With regard to the claim of Relf and James W. Zacharie to the reimbursement of the sum of eight thousand nine hundred and eighty-seven dollars, as being the amount of the first note and which was paid, it has been shown that that sum had been credited on the principal debt previous to the institution of the suit against Theodore Zacharie. It is endorsed on one of the notes originally given by Pemberton, at the date of the 4th of April, 1830, and we must presume that it was accounted for in the liquidation of the balance due by Theodore Zacharie. There is no evidence that said sum was not included in the general settlement, and the defendants must have had a perfect knowledge of its application.

This being the opinion of the majority of the court; it is therefore ordered, adjudged and decreed that the judgment of the District Court be affirmed with costs.






Dissenting Opinion

Bullard, J.

dissenting.

I have not the good fortune to agree with a majority of the court, in the conclusion to which they have come, an'd I proceed very briefly to set forth the grounds of my dissent..

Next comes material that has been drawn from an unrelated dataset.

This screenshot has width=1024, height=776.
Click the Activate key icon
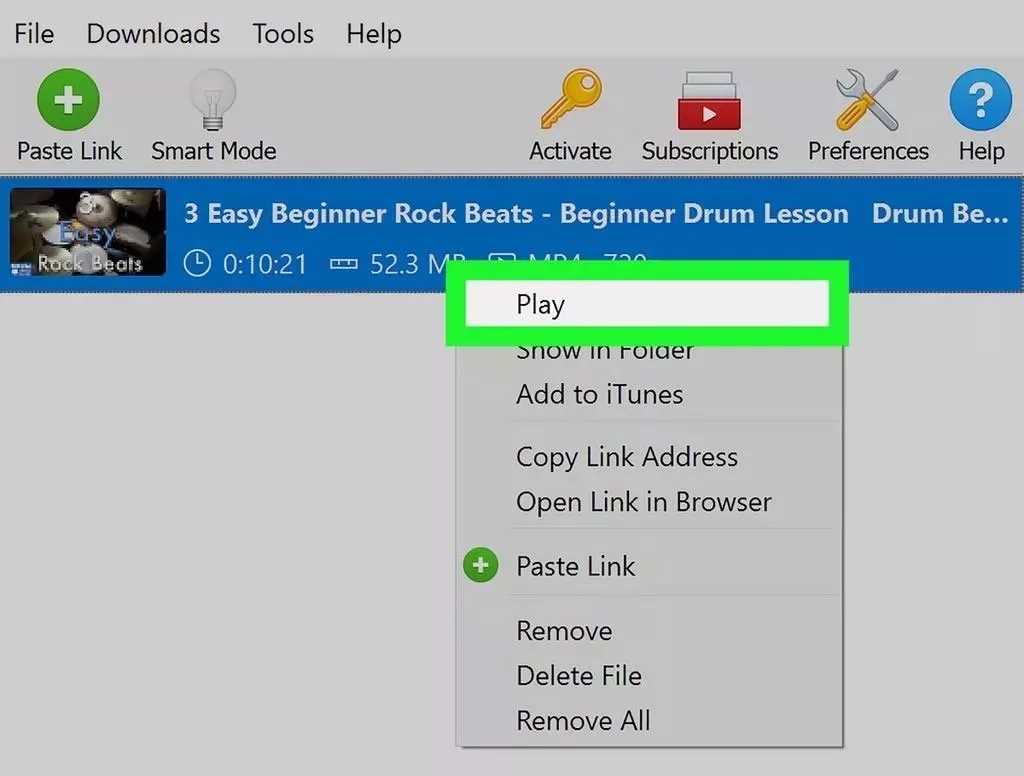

I assume in the first place, what will not be controverted, that the judgment of the Supreme Court in the case of M'Donogh vs. Zacharie; (5 La. Rep., 247,) has not in this case, and between these parties, the authority of the thing adjudged. And, secondly, that the notes in question were given for a consideration which renders them obligatory on the defendants, unless they show error originally when they were given; or a subsequent discharge or release. They were given by persons who stood in the relation of heirs or executors *144of Madame Zacharie, who was personally liable for the whole of the Pemberton debt. They had personally a deep interest in the matter, in order to save the property in the family after' having made large payments and to gain farther time.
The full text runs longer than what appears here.